There’s many more results on this, both classic and recent. The two papers discussed here added some delta at the time, but previous results by others were essential too, and get no mention here. I chose these two papers because they are relatively easy to follow and their main message can be explained well in a blog post.
All of this is just for fun. Capital at risk.

Jensen (1968): Standard stuff.

On models

The papers we discuss present models. Models have assumptions as well as domains in which they are valid and domains in which they are not. We are not going to make precise statements about either of these, but it’s useful to not confuse models with reality. ‘Whereof one has no model thereof one must be silent’ (otherwise, philosophus mansisses). This is also known as searching under the streetlights.

The aim of our model will be to evaluate, or assess, the performance of any given portfolio. Specifically, the model should evaluate a portfolio manager’s ability to increase returns by successfully predicting future prices for a given level of riskiness. For instance, if stock market returns are positive in expectation, a leveraged portfolio could outperform an unleveraged portfolio without any special forecasting ability on the manager’s part.

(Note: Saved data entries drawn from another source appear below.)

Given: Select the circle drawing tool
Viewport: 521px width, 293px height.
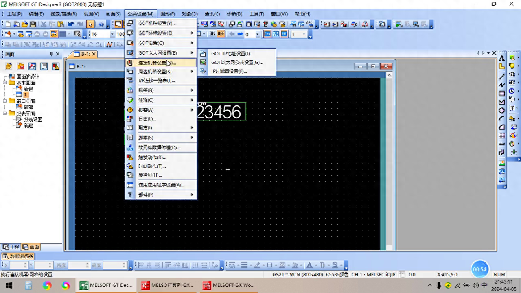Looking at the screenshot, I should [x=502, y=110].
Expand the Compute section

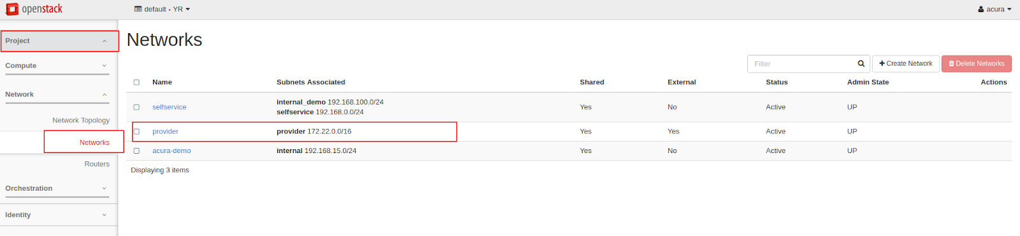coord(56,66)
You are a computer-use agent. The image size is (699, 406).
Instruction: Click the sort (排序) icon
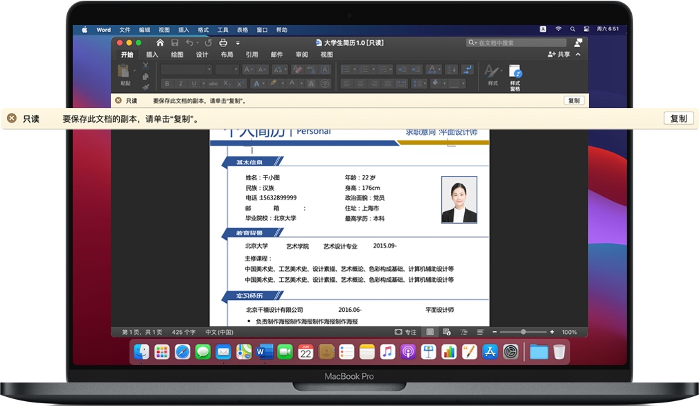coord(450,69)
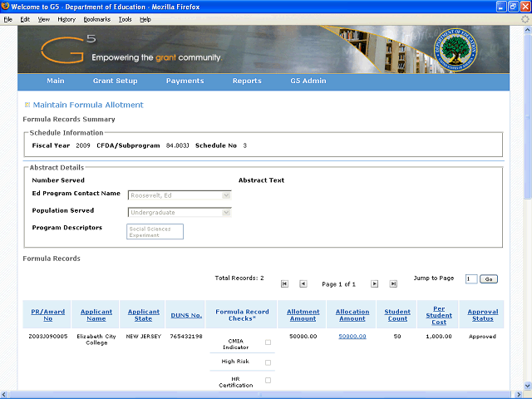Viewport: 532px width, 399px height.
Task: Click bullet icon beside Maintain Formula Allotment
Action: tap(27, 105)
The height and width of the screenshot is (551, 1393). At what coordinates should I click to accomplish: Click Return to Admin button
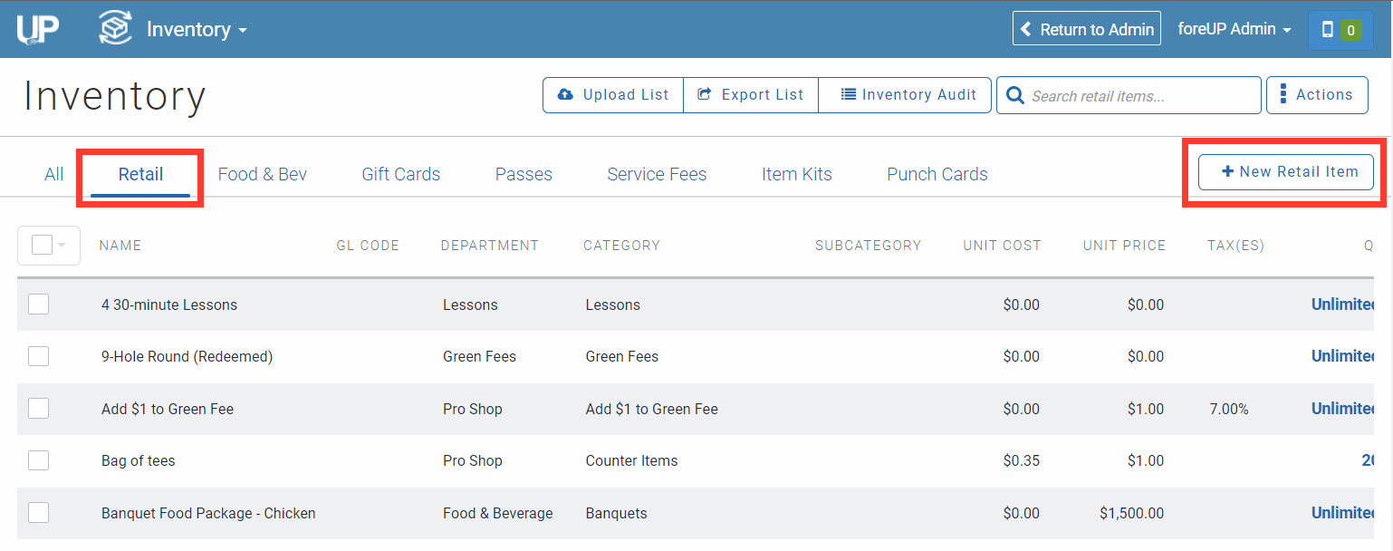(1086, 29)
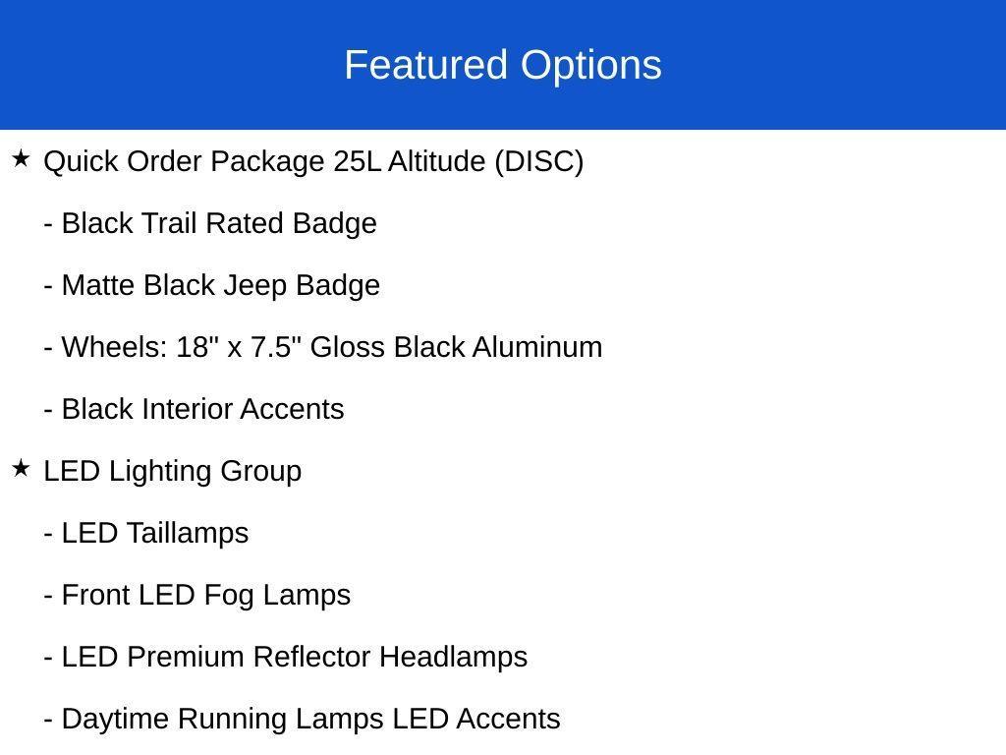Screen dimensions: 1006x755
Task: Click the star icon beside LED Lighting Group
Action: coord(22,469)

Conversely, a classical 60/40 mix of stocks and bonds would likely do worse than a 100% equity portfolio in this case, but may still be preferable due to its reduced risk. We won’t go into detail how risk is measured, but we should mention that under certain assumptions, it is precisely its riskiness that causes a given asset to yield higher returns (ceteris paribus, and on average): If investors are risk-averse, they will need to be compensated for taking on the additional risk of a specific asset compared to some other asset, and higher expected future returns (expected future prices relative to its current price) are the way that compensation happens in a liquid market. Of course, the actual expectation of any given investor may also just be wrong, but over time one may expect the worst investors to drop out, improving the accuracy of the average investor’s expectations.

Time series regressions

The specific models here do linear regression on time series. Suppose we have one data point per time interval, e.g. per trading day:

day		value
5 January 1970		388.8K
6 January 1970		475.2K
	⋮

We will use this data as an $n$-dimensional feature vector (aka explanatory variable). Think of it as coming from the value of an index, specifically from the capitalization-weighted value of the whole stock market on that trading day. We will call this the market portfolio.

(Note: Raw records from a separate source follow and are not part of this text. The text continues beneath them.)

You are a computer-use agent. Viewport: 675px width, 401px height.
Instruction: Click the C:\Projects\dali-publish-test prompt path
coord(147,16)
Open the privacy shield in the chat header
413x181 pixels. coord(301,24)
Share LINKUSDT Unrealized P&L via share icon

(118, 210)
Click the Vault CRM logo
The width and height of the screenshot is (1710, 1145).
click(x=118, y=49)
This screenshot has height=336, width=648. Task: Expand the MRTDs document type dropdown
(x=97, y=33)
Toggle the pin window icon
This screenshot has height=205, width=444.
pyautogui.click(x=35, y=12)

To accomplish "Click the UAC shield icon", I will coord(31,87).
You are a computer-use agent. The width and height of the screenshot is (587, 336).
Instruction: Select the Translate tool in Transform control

The portfolio (or individual stock) we want to assess will also have a value each trading day. This puts us in a situation in which we could try to use linear regression to express our assessed portfolio as a linear combination of the market value and a constant intercept vector. However, little would be gained by just doing that – we’ll have to at least normalize things a bit, otherwise this is what the model will use its capacity (two numbers!) for. And while we are at it, we remember that there used to be a time when the (almost, or by definition) risk-free return offered by central banks was not basically zero. To tease out the “risk factor”, we will use the market return minus this risk-free rate as our feature vector. Our data thus could look like this:

day		market	risk-free
5 January 1970		1.21%	0.029%
6 January 1970		0.62%	0.029%
	⋮

For the risk-free rate, one could use the treasury bill rate. All these numbers can in principle be retrieved from the historical records (and in practice downloaded from Kenneth French’s homepage).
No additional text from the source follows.